## Required task
From the home equity text below, list each purchase or project that it says your home can provide the funds for.

··· Supplied text

Bad days suck. So do weeds. And what about poorly designed, cramped kitchens? If any of this sounds familiar don’t worry, your favorite Madison area credit union has you covered with a great solution – a home equity line of credit! Your biggest asset – your home – can provide you with the funds needed for: “chillin’ on Lake Monona” new boat, a “make your neighbors jealous” landscaping overhaul; or even a “cooking in style” kitchen remodel.

What exactly is a home equity line of credit or second mortgage?

Generally speaking the term “second mortgage” describes any loan secured by the equity in your home in addition to the primary mortgage you originally secured to purchase it. The most common examples include a home equity loan or a home equity line of credit.

A second mortgage is similar to the first mortgage a homebuyer would take out to purchase a home, except this is “second in line” should the borrower default and the lender needs to be repaid. With that in mind, this represents a somewhat higher risk to a lender. As a result, a borrower may pay higher points and fees and have a higher interest rate compared to the original mortgage. With a second mortgage you’ll pay additional closing costs so you’ll want to consult a tax advisor to discuss possible tax implications.

······
··· Stored data

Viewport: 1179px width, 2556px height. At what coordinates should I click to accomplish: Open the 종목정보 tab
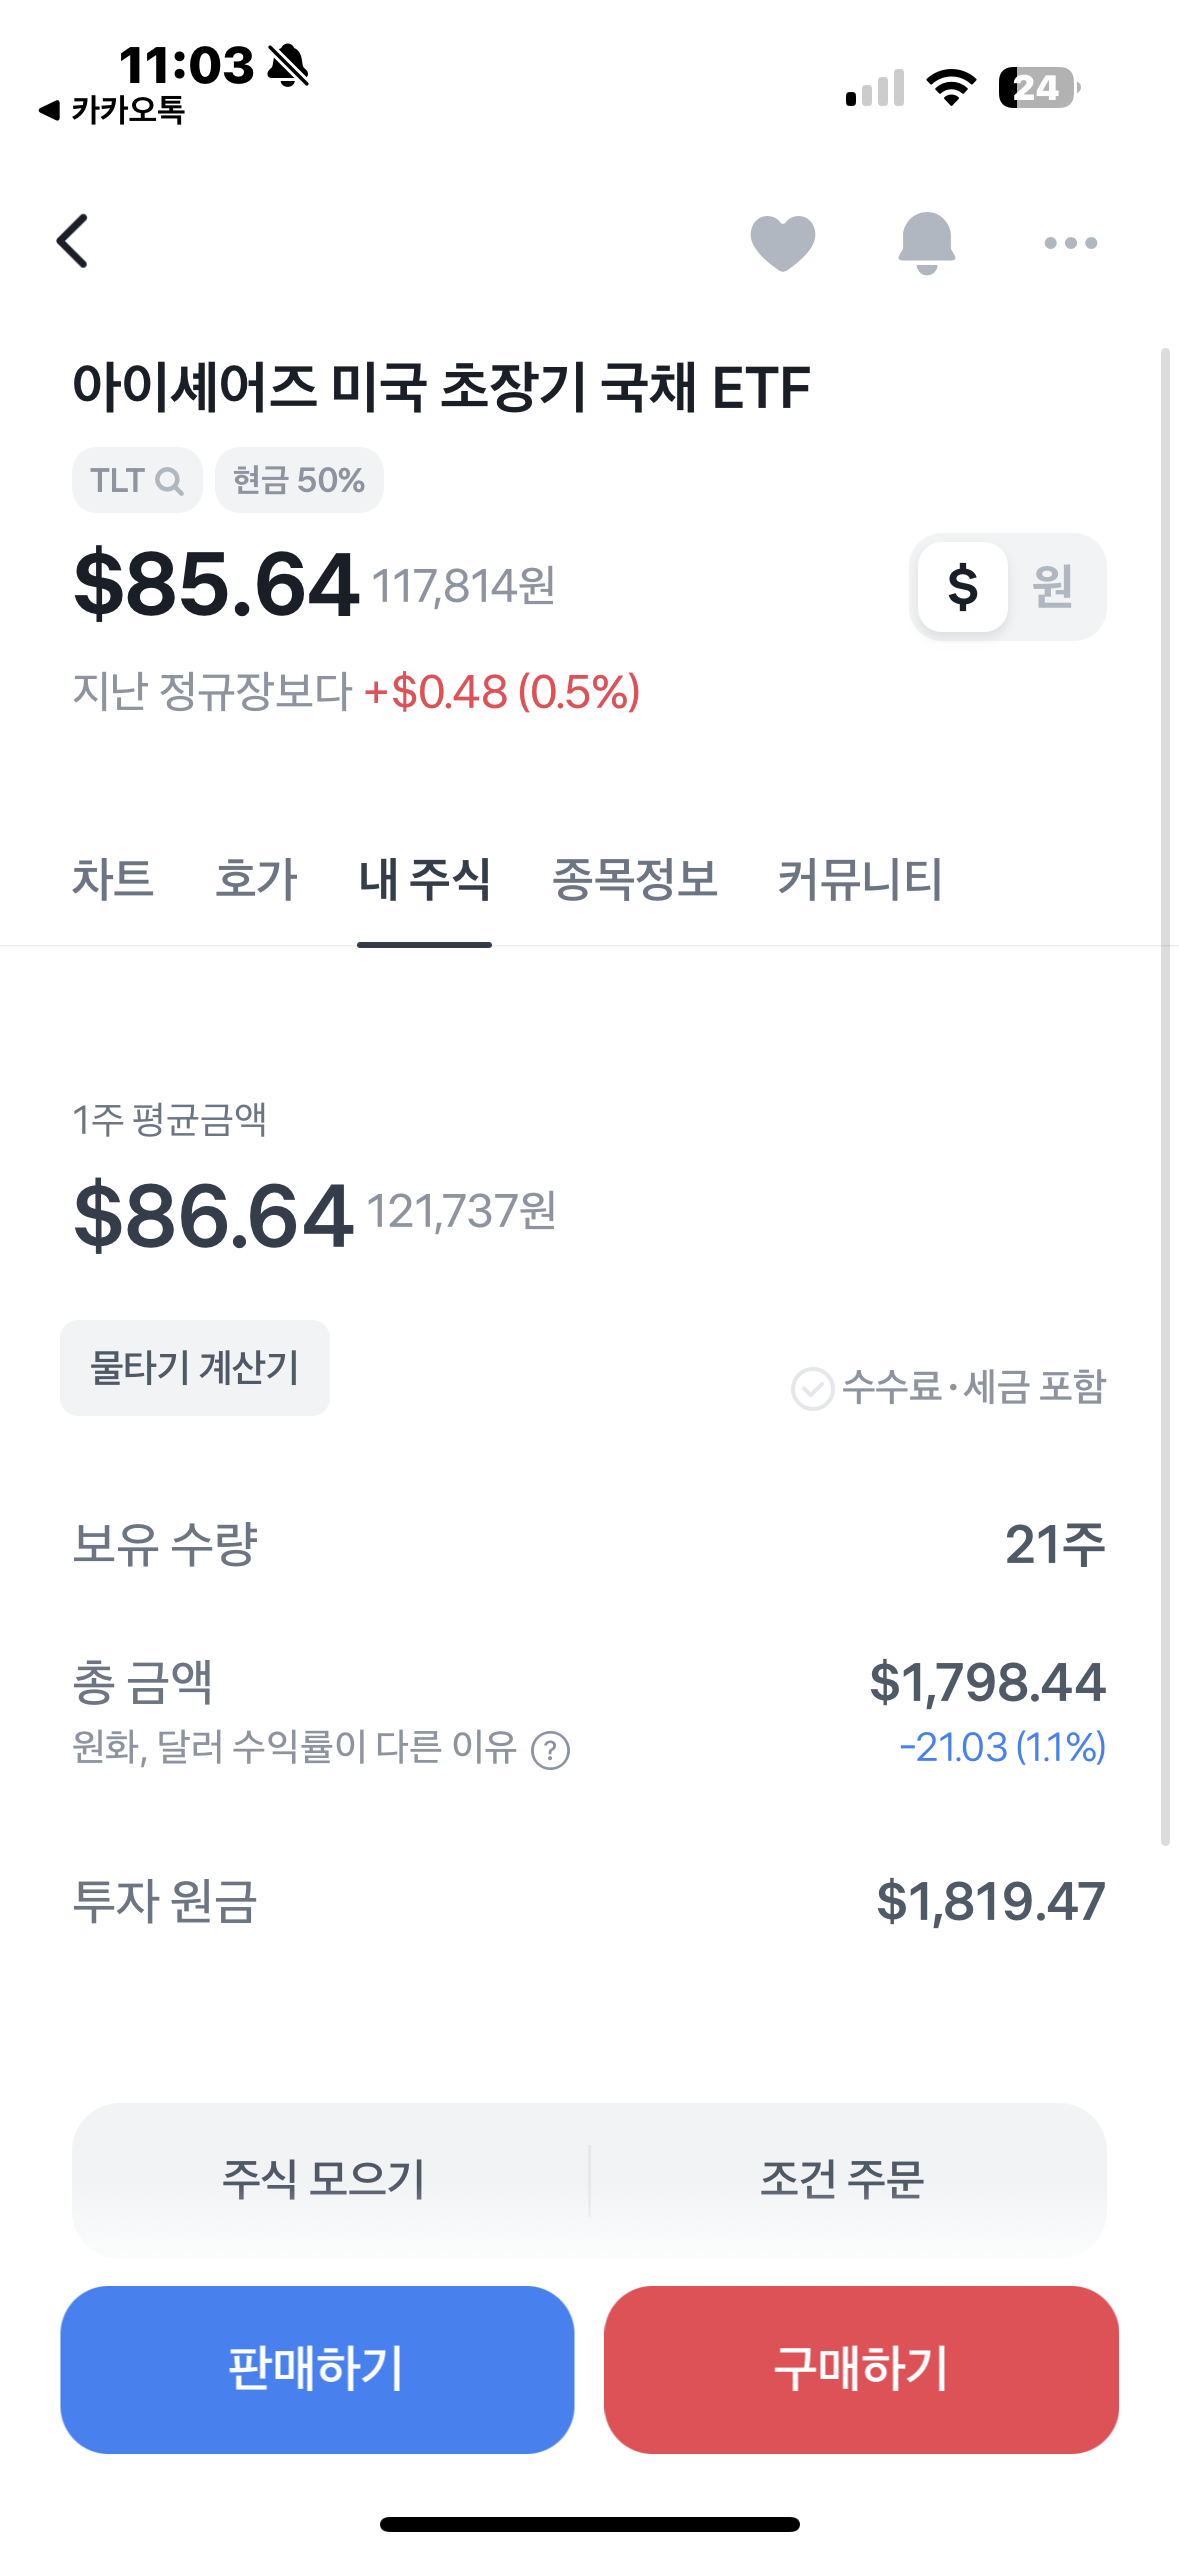[635, 879]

······

## Result of this exercise
- A new boat ("chillin' on Lake Monona")
- A landscaping overhaul ("make your neighbors jealous")
- A kitchen remodel ("cooking in style")